Artigo de opinião escrito por Lídia Praça
Hoje não vou contar uma história de Abril, mas do Homem que morreu em abril
Buenos Aires fervilhava, como sempre, com sua energia inconfundível. Nesse dia, bem no coração da cidade, num bairro de casas simples e ruas movimentadas, nasceu Jorge. Desde pequeno, os livros eram o seu refúgio e as perguntas sobre a vida, o seu alimento. Na escola encantou-se pelo estudo e, mais tarde, pela engenharia química. Foi um jovem como tantos, que se divertia, que sonhava, que conheceu o amor. Namorou com Amália, que lhe apareceu como uma brisa suave, transformando os seus dias em poesia. Entre cafés partilhados e passeios pelas margens do Rio da Prata, Jorge descobriu o sentido do afeto verdadeiro. Mas, no fundo de sua alma, uma inquietação crescia.
O tempo passou, e numa manhã comum, diante da capela onde tantas vezes rezara, Jorge percebeu que a sua jornada seguiria outro rumo. O amor por Amália era profundo, mas havia um amor maior que o impulsionava – o amor por Deus e pelos mais necessitados. Com lágrimas nos olhos e um coração dividido, escolheu o caminho do sacerdócio. Ingressou na Companhia de Jesus e abraçou uma vida de serviço. Nas ruas da cidade, caminhou ao lado dos pobres, ouviu as suas mágoas e aprendeu sobre a beleza da simplicidade. A sua humildade e bondade eram marcantes e desconcertantes. Tornou-se cardeal e, mesmo entre majestosas e mediáticas responsabilidades, nunca perdeu sua essência. E, um dia, numa atmosfera carregada de expectativa, o inesperado aconteceu e o seu nome ecoou além dos muros do Vaticano. Jorge Bergoglio tornara-se Papa e quis chamar-se Francisco. O Papa Francisco, que jamais se veria como um líder tradicional, recusou pompas, preferiu a proximidade e defendeu um mundo “menos frio e mais justo e uma Igreja para todos, todos, todos”.
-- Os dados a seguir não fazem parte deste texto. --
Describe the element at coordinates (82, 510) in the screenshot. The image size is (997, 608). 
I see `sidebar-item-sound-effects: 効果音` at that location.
E assim foi. Com gestos simples e palavras carregadas de ternura, Francisco conquistou os nossos corações. Visitou os esquecidos, abraçou os doentes, sentou-se ao lado dos que não tinham voz. O mundo viu nele a promessa de uma fé acolhedora, de uma igreja onde o amor era maior do que as regras. Cada dia era um novo desafio, mas em cada sorriso, em cada olhar repleto de gratidão, Francisco encontrava forças para seguir. Não era um Papa convencional, mas era o Papa necessário e o seu legado não estava apenas nas palavras, mas na maneira como fez o mundo sentir que, independentemente da fé, do passado ou das diferenças, todos mereciam ser parte da casa de Deus.
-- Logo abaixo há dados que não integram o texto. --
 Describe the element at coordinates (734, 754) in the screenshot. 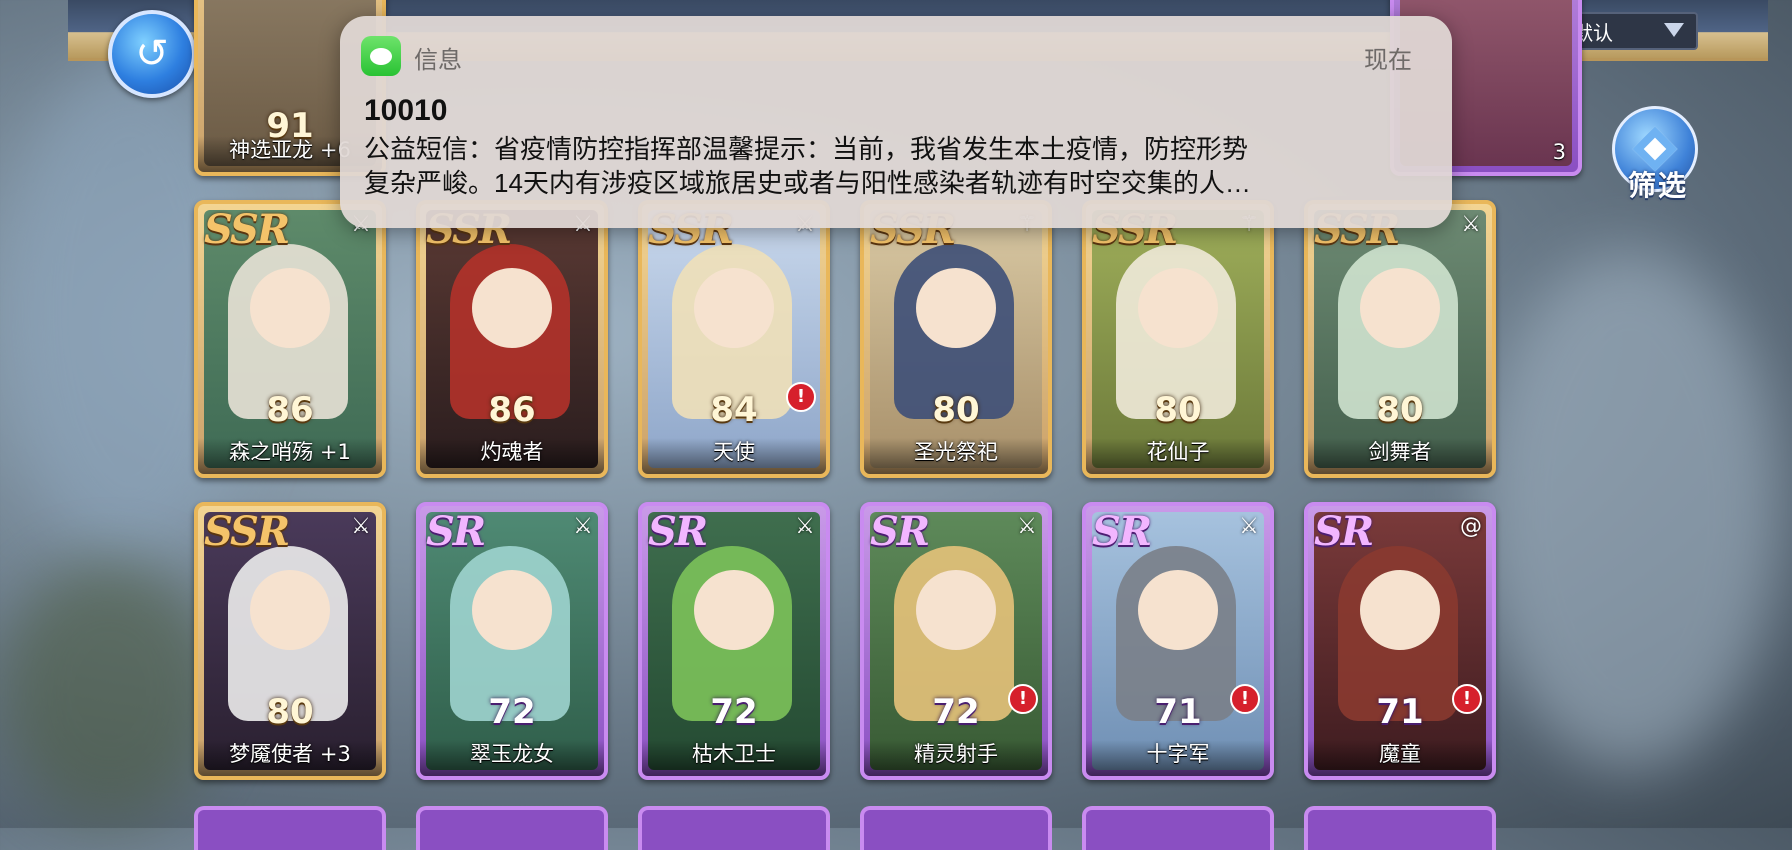

I see `hero-name: 枯木卫士` at that location.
Ontem, Francisco morreu. Morreu, poucas horas depois de ter estado no meio de nós. Ontem, Francisco morreu e, por qualquer razão que não consigo explicar, hoje sinto frio. Bem sei que ele nos pediu-nos para sermos “empreendedores de sonhos e não admiradores de medos”. Não sei se serei capaz, mas vou tentar … vou tentar, Papa Francisco!